RUBEDO | OPERA AL ROSSO | DEFORMITA

L’unione degli opposti. Il processo nel quale ci si avvicina al “scarlatto”, al vivo, al nuovo segno.
Ad un corpo altro. Esposto e riletto attraverso la bellezza della deformità, di un corpo claudicante, plasmabile al massimo. E’ la deformità ricca dell’insieme. Un ricongiungersi agli altri regni. Un segno altro, un nuovo inizio.

«Scopro il mostro e lo vesto d’oro. La deformità è nel giocare con le parti diverse del corpo. Nel mio astrarre. Un usare il corpo così tanto come materia che va oltre l’umano.

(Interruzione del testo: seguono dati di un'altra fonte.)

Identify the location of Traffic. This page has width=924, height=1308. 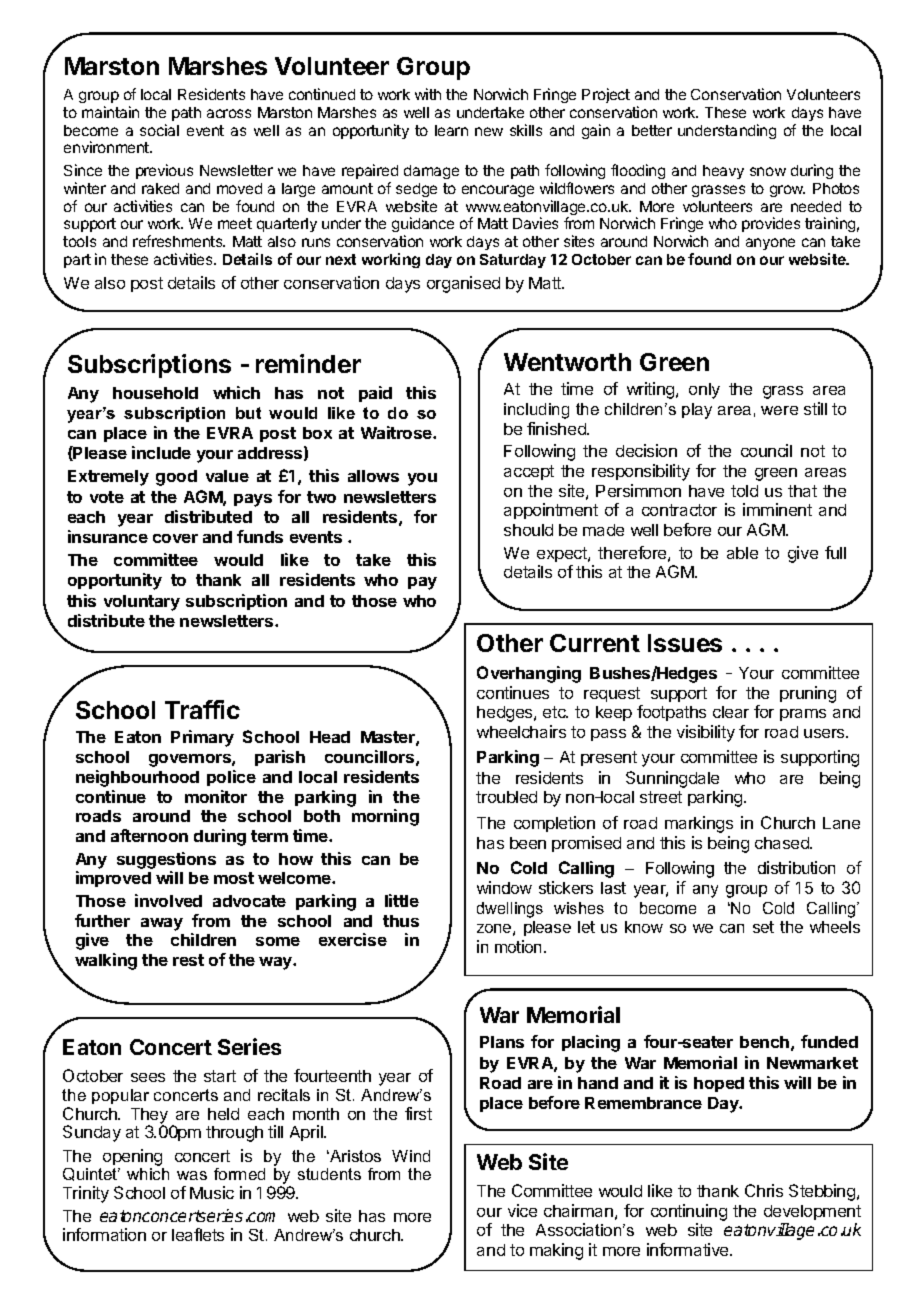
(202, 709).
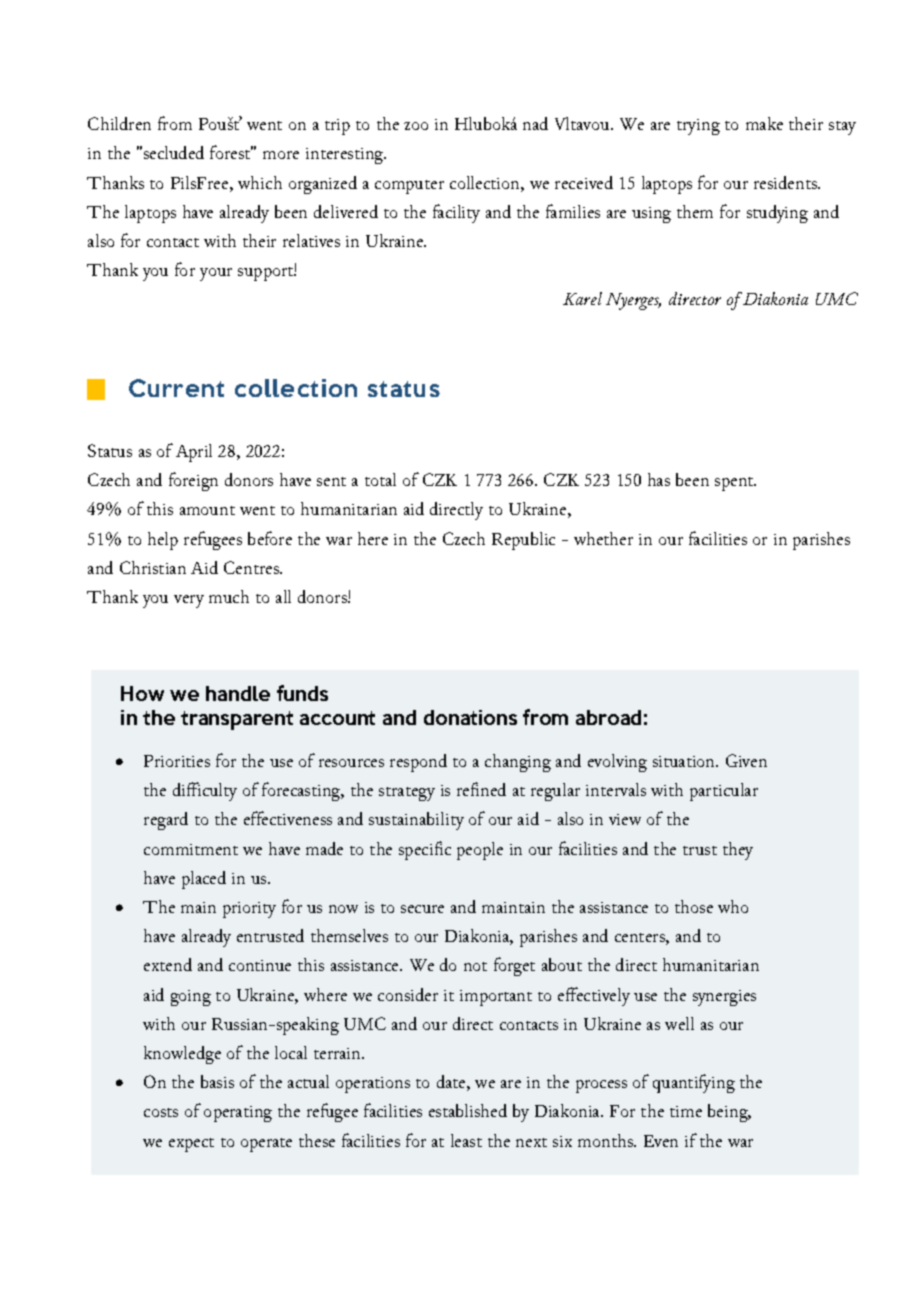  What do you see at coordinates (260, 182) in the screenshot?
I see `which` at bounding box center [260, 182].
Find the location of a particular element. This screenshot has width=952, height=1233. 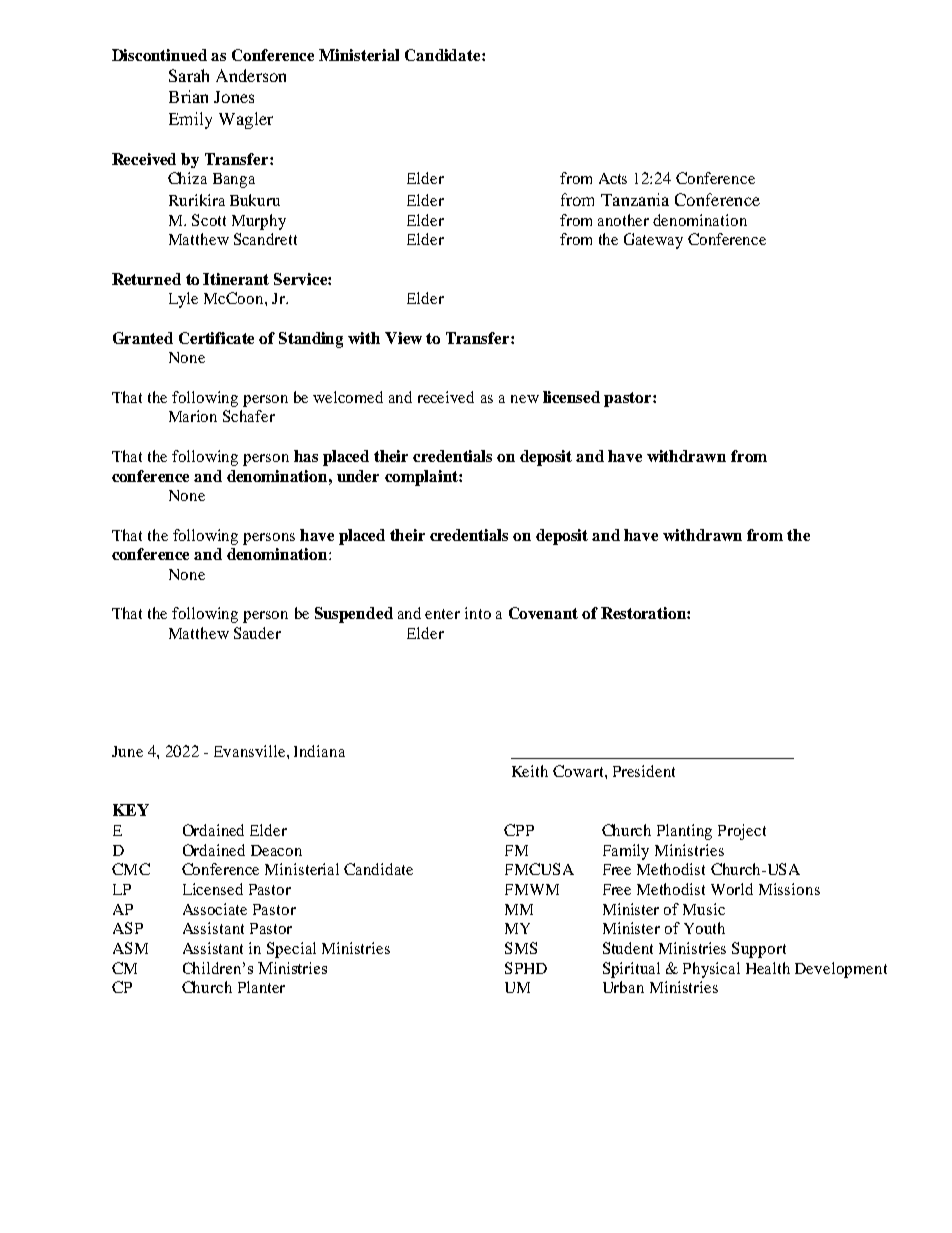

Planter is located at coordinates (261, 987).
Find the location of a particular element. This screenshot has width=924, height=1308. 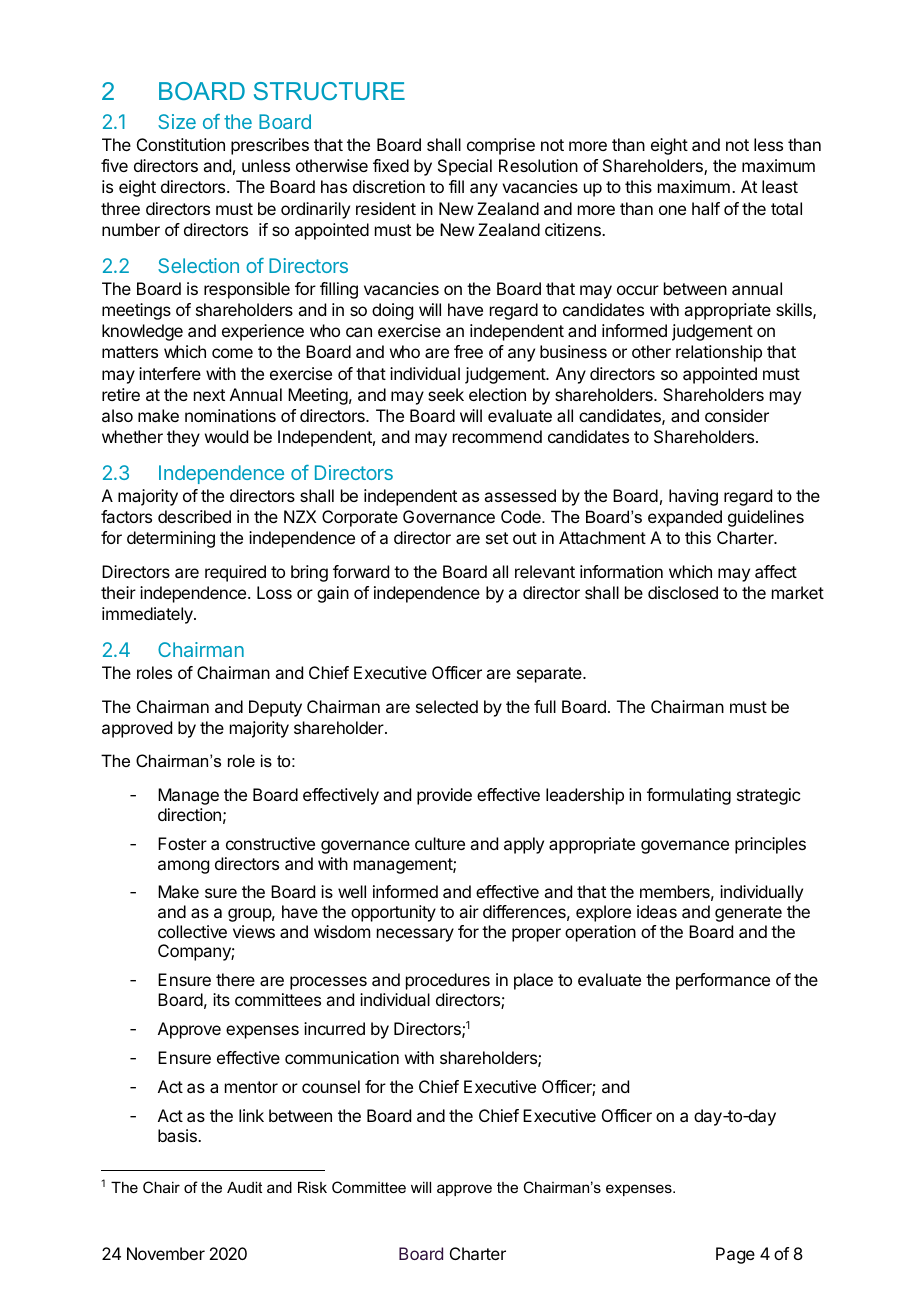

November is located at coordinates (166, 1253).
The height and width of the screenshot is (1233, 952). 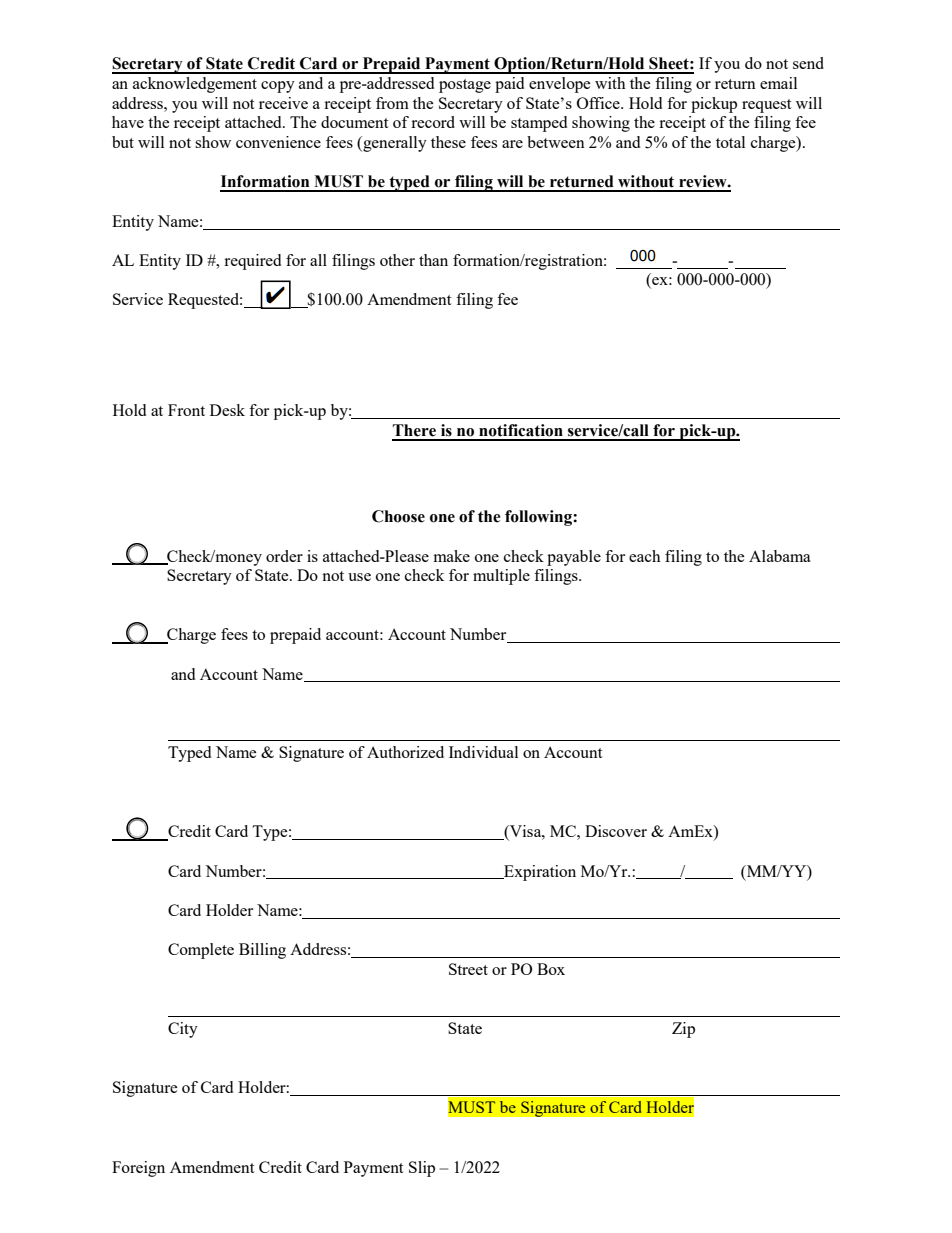 What do you see at coordinates (539, 873) in the screenshot?
I see `Expiration` at bounding box center [539, 873].
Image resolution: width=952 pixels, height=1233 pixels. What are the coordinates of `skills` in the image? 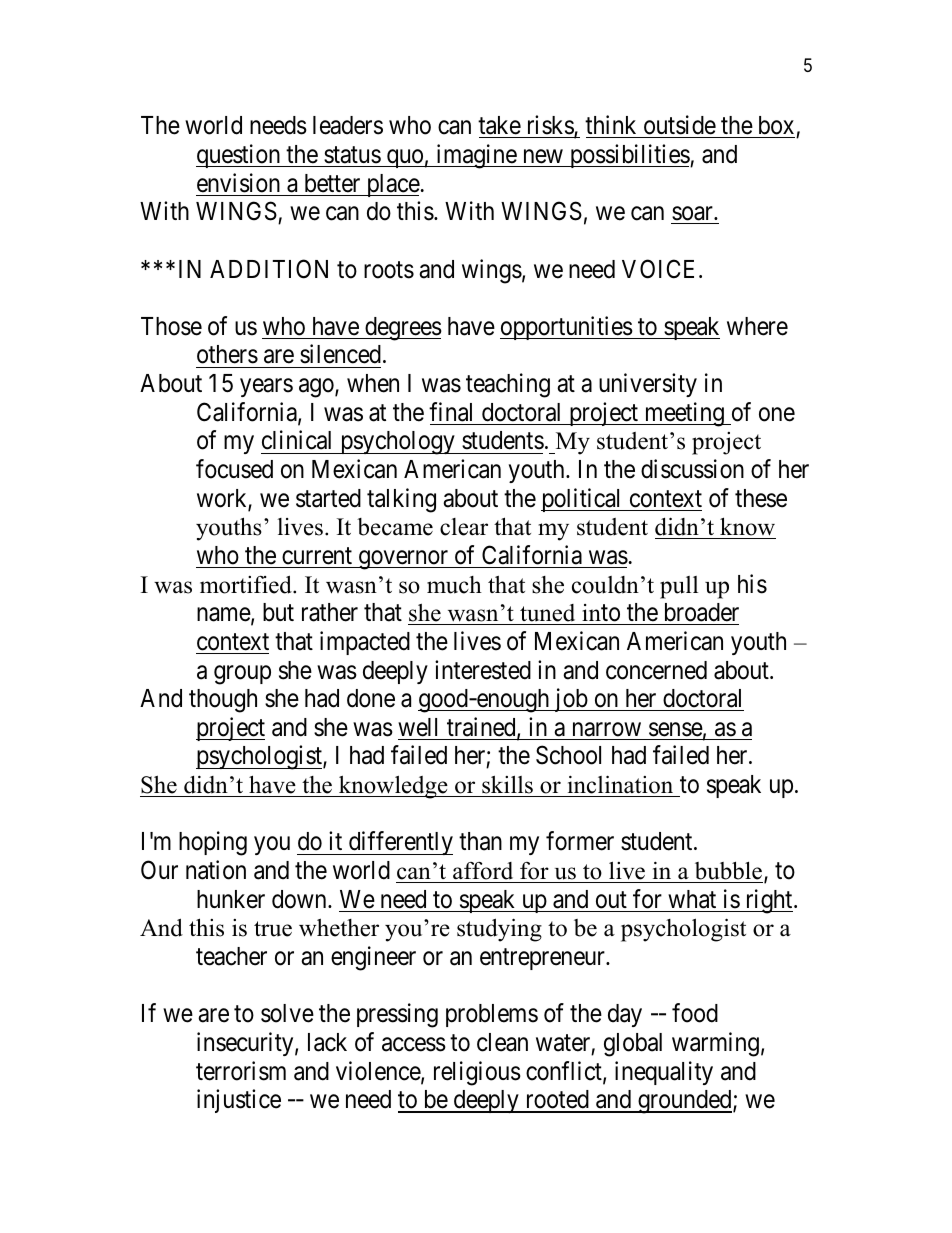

Il corpo diventa quasi immagine simbolica. Non solo strumento. Ho cercato di mostrare il mio naturalismo, dentro quei movimenti c’erano anche il regno vegetale, animale, minerale. La deformazione è il mio oro. La scoperta altra che sovverte il mio pensiero, la mia estetica sulla danza. Legata al processo di trasformazione del corpo nel tempo, del mio stesso invecchiamento, del mio essere meno prestante fisicamente, ma allo stesso tempo di poter fare cose che non avrei mai potuto fare prima, quando ero nell’obbedienza.»